Rather than this finding being related to the severity of the storms, the team hypothesized that hurricanes with female names may be perceived as less dangerous than those with male names. According to the study, this means that people are less likely to take protective measures such as evacuation during storms with female names and are therefore more vulnerable.
Historically, hurricanes were only given female names by meteorologists to reflect certain “feminine” characteristics such as unpredictability. However, with an evolving society came an awareness of sexism and this practice changed in the 1970s, resulting in male names being added to the system. Now, there are six repeating lists which go through the alphabet and alternate between male and female names.
In order to investigate the possible role of gender bias in the perceived risk of hurricanes, the researchers analyzed decades of death rates from U.S. hurricanes and then followed this up by examining the perception of male-named or female-named hurricanes on study participants. They conclude that through associations with a given sex, natural disasters may be judged with the corresponding social roles and expectations of that particular sex. Hurricanes with male names are therefore perceived as riskier and more intense than hurricanes with female names because of perceived intensity and strength.
“Such gender biases are pervasive and implicit,” said co-author of the study Madhu Viswanathan in a press-release. “We found that people were affected by the gender of hurricane names regardless of whether they explicitly endorsed the idea that women and men have different traits. This appears to be a widespread phenomenon.”
The team used National Oceanic and Atmospheric Administration (NOAA) data to find information on the names and death rates of hurricanes in the U.S. between 1950 and 2012. They then ranked the names on a scale of very masculine to very feminine and used statistical analyses to look for trends. They found that storms with more feminine names resulted in more deaths; however, they also found that this effect of gender on death rate was only apparent in severe storms and had no effect on storms with lower death rates.

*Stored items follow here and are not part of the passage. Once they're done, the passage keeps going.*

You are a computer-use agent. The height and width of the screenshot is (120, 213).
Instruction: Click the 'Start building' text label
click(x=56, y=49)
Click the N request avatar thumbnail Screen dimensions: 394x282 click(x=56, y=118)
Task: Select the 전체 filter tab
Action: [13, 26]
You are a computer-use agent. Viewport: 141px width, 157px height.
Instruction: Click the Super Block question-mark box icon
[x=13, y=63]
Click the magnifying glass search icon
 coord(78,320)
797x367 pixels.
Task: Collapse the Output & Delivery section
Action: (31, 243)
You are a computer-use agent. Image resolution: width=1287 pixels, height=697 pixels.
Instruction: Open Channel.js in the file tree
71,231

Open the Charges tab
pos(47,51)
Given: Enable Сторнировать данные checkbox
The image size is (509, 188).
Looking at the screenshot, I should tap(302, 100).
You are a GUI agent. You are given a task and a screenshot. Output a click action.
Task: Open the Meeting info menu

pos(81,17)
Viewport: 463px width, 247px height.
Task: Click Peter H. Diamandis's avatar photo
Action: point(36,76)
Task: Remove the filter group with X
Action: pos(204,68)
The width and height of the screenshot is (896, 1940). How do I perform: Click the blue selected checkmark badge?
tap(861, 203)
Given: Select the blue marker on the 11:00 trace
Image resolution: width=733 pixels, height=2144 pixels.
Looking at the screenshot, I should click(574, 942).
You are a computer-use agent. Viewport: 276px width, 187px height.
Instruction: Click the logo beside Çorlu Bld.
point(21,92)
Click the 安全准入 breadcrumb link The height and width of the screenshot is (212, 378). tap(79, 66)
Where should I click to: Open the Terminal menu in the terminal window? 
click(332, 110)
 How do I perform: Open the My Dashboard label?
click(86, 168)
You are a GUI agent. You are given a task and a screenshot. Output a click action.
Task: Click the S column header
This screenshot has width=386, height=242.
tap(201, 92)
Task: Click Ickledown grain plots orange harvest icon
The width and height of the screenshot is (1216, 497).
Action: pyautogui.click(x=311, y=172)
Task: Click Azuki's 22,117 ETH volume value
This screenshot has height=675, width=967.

But not everyone is convinced by their analysis and arguments. Disaster expert and anthropologist Hugh Gladwin told Live Science that the results were dubious and misleading and that the study failed to produce simple correlations between death rates and hurricane names. “The male-female name predictor is not significant by itself, and only becomes so after a lot of statistical massaging,” he added.
Furthermore, it transpires that since 1979 the World Meteorological Organization have removed more male names than female names from the list used to name storms (29 vs 24, respectively). This is because these storms were so disastrous that it was decided the names should not be re-used.
Study participants were also presented with a hurricane scenario and asked to predict the intensity of the hurricanes, which had either male or female names. They found that participants presented with hurricanes with male names such as Cristobal and Marco predicted the storms to be more intense than those presented with female names such as Dolly and Hanna. This was even true for the hurricanes with similar names, for example Alexandra and Alexander, or Victor and Victoria.
“People imagining a ‘female’ hurricane were not as willing to seek shelter,” said co-author Sharon Shavitt in a news-release. “The stereotypes that underlie these judgments are subtle and not necessarily hostile toward women- they may involve viewing women as warmer and less aggressive than men.”
Once again, not everyone is convinced by the data. For starters, this is a very artificial situation; the participants are imagining a hurricane in a laboratory setting, rather than being faced with real life decisions which could have dramatic consequences. “When you’re talking about natural disasters, you can’t reproduce many of the psychological elements in a non-disaster setting. A controlled experiment is absolutely contrived,” said public health researcher and clinical psychology Josh Klapow. The applicability of these experiments has therefore been called into question.
The team does not conclude that the current system for naming should be changed based on these results, but they do suggest that policymakers and media practitioners should take into account the possible unintended consequences of the gendered naming of hurricanes when preparing for and communicating hurricanes.